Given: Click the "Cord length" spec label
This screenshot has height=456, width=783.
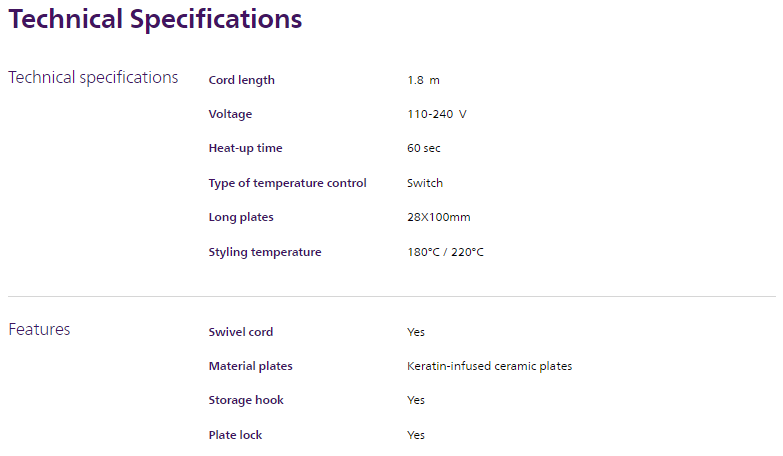Looking at the screenshot, I should pos(241,80).
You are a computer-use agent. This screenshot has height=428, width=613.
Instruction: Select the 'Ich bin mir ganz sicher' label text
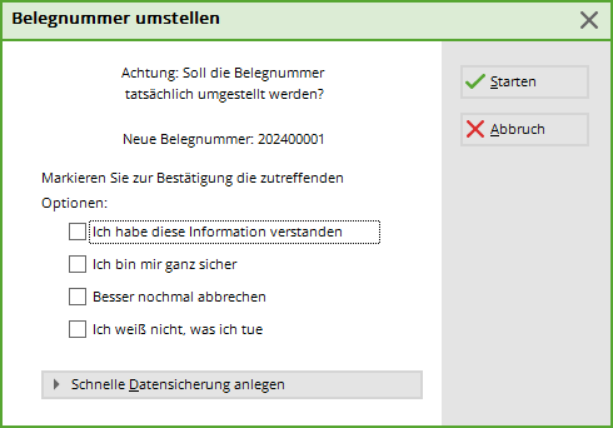(x=164, y=264)
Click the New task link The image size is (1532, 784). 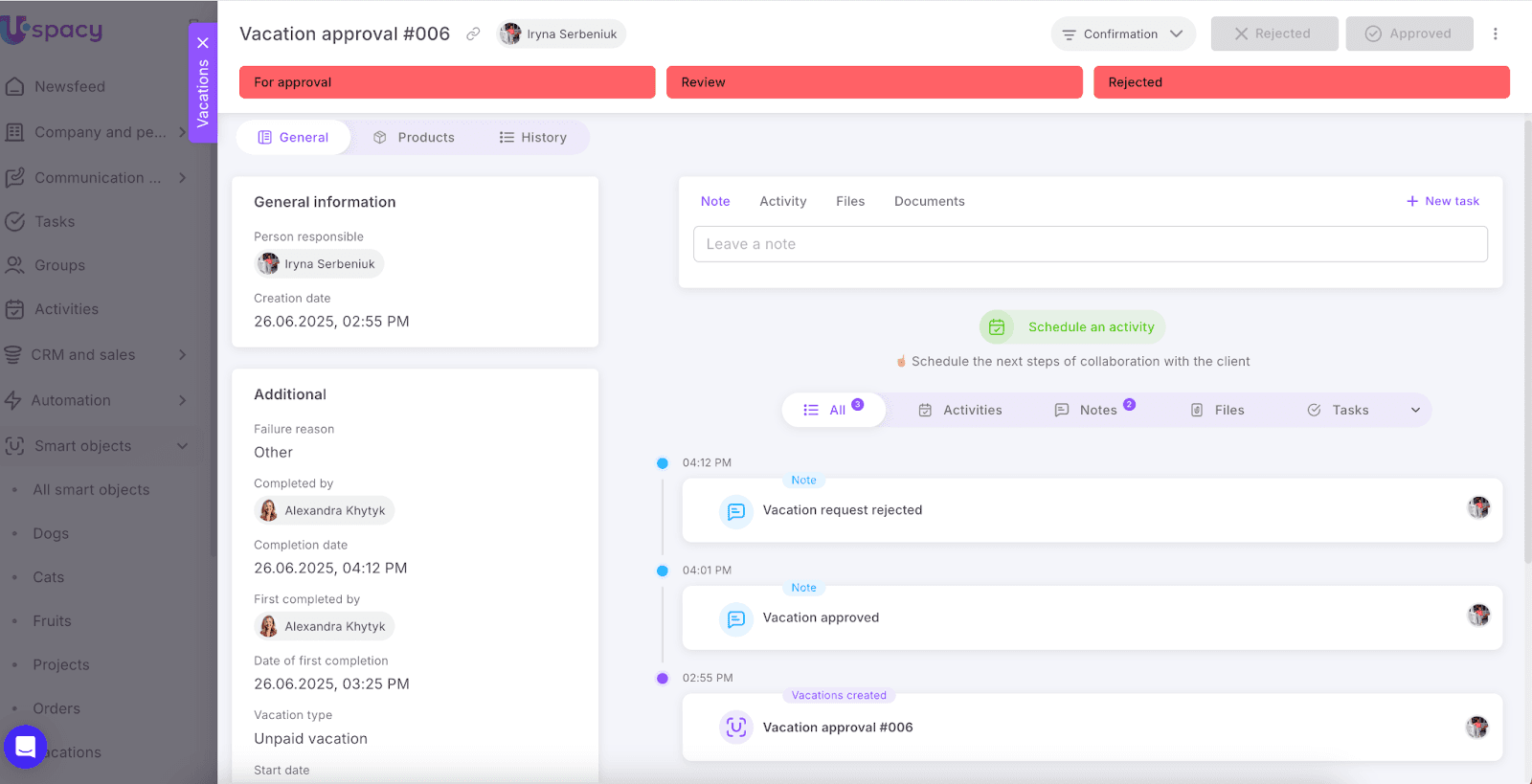(x=1442, y=202)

§

### WORK REQUEST
All lines from the beginning of the entries above to the line containing "You are a computer-use", inclusive, should be printed exactly, apart from the pictures.

### RESPONSE TO THIS EXERCISE
Given: Click the "Cord length" spec label
This screenshot has height=456, width=783.
Looking at the screenshot, I should pos(241,80).
You are a computer-use agent. This screenshot has height=428, width=613.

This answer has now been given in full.